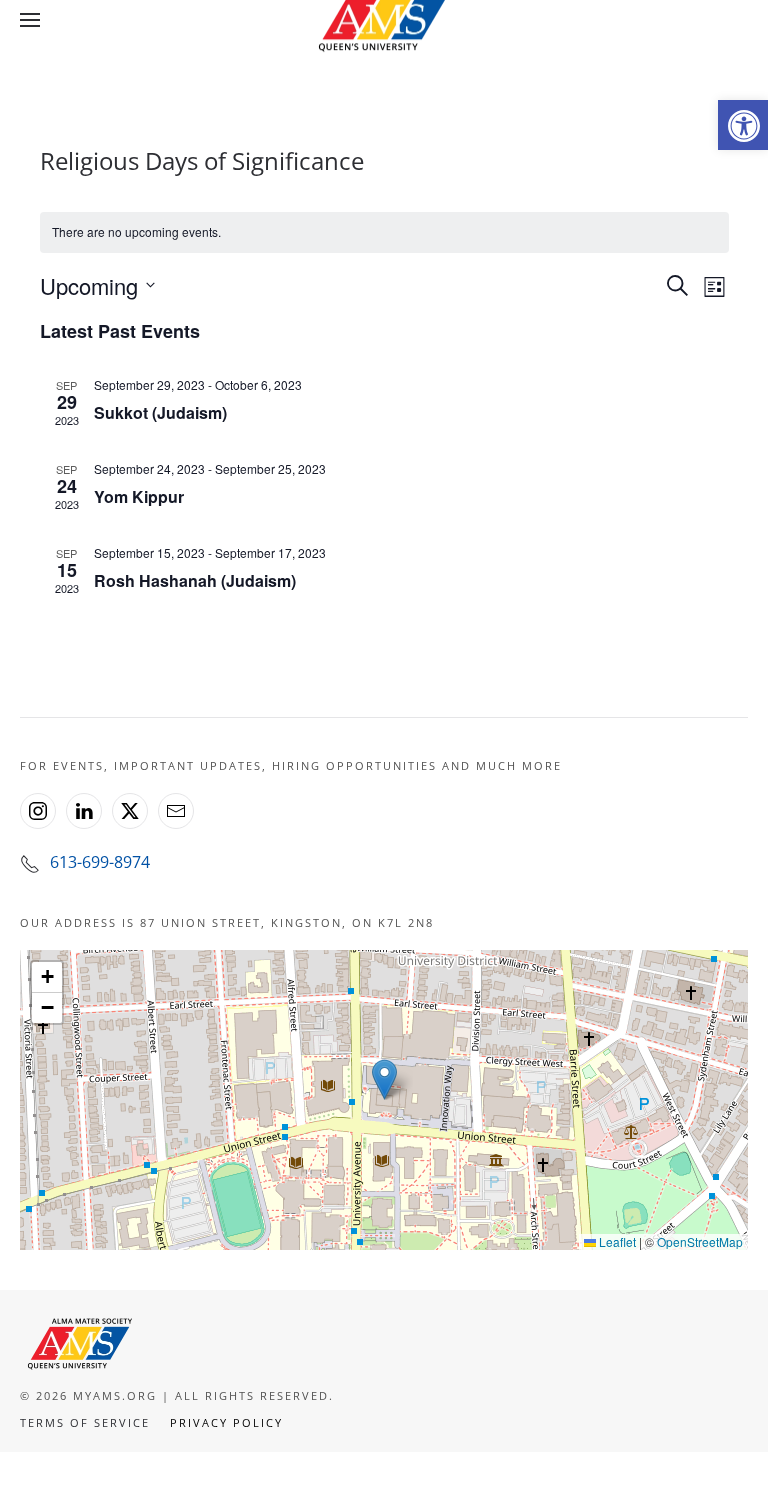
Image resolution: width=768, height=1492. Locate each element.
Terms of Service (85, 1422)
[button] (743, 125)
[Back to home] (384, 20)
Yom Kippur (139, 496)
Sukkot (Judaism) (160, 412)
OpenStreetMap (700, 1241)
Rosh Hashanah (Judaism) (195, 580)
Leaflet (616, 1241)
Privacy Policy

_ _ _ _ _

§ How to complete this task
Give back the records above exactly, with no pictures.

§ Completed task
Image resolution: width=768, height=1492. Locate each element.
Terms of Service (85, 1422)
[button] (743, 125)
[Back to home] (384, 20)
Yom Kippur (139, 496)
Sukkot (Judaism) (160, 412)
OpenStreetMap (700, 1241)
Rosh Hashanah (Judaism) (195, 580)
Leaflet (616, 1241)
Privacy Policy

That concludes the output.